October 12th, 2009  |  Published in Data, Social Science, Statistics

I identify with Jeremy Freese to an unhealthy degree. When the other options are to a) have a life; or b) do something that advances his career, he chooses to concoct a home-brewed match between GSS respondents in 2006 and their 2008 re-interviews. I would totally do this. I still might do this.

And then he drops the brutal insight that provides my title. Context.

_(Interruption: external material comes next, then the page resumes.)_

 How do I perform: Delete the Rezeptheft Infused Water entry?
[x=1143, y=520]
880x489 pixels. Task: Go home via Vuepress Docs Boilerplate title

UPDATE: And then Kieran Healy drops this:

The real distinction between qualitative and quantitative is not widely appreciated. People think it has something to do with counting versus not counting, but this is a mistake. If the interpretive work necessary to make sense of things is immediately obvious to everyone, it’s qualitative data. If the interpretative work you need to do is immediately obvious only to experts, it’s quantitative data.